The homilies that I would love to hear, but never will

I sometimes find myself thinking about the homilies I wish I’d heard but haven’t. Here are a few of those I would most like to hear; I’m sure you will have some of your own. To an outsider, one of the odder things that many of us Catholics do occurs when we go into church: apparently, rather absent-mindedly, we dab a bit of water on our faces, or thereabouts, and then (apparently) swat an invisible fly or brush a cobweb off our noses before grabbing a Mass book and parish newsletter. What should we really be doing? I have never had it explained. I would like to have been told that, when we dip into the holy water stoup and cross ourselves we are publicly acknowledging that we have been taken up into the life of the Blessed Trinity in the waters of baptism and mysteriously united with the heavenly host of angels and saints to whom we prayed at the last Easter Vigil when that water was blessed.
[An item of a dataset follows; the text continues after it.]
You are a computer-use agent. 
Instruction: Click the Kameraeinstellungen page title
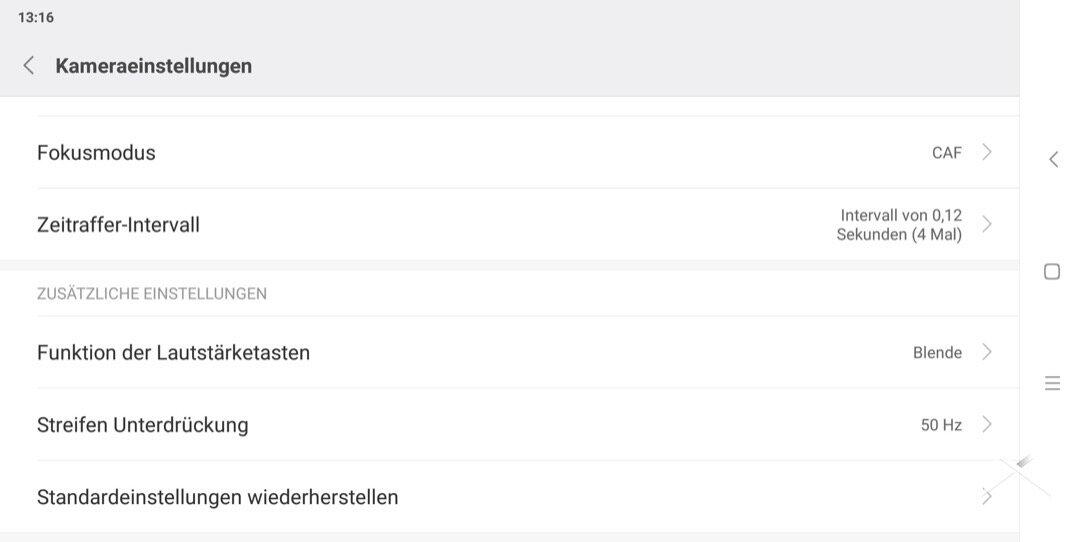point(154,66)
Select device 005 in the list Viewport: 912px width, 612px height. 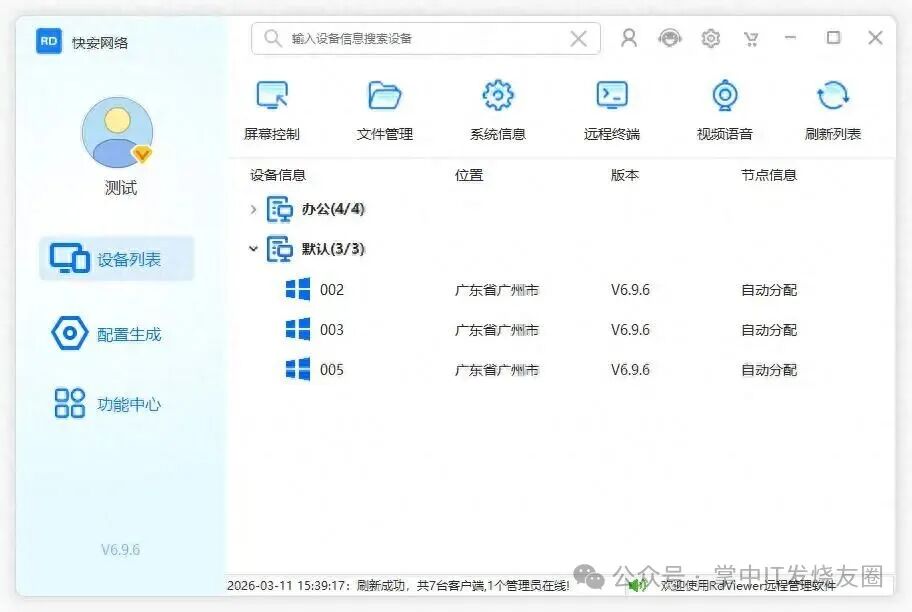(331, 370)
I would like Father to go on to explain that, when we say “In the name of the Father, the Son and the Holy Spirit”, as we so often do (and often so casually), we are professing our faith in the triune God, affirming our Christian identity and proclaiming the fact that, as heroic explorers of old claimed new-found lands “in the name of” their princes, so the three Persons of the Blessed Trinity have “claimed” us, “named” us and committed themselves to us.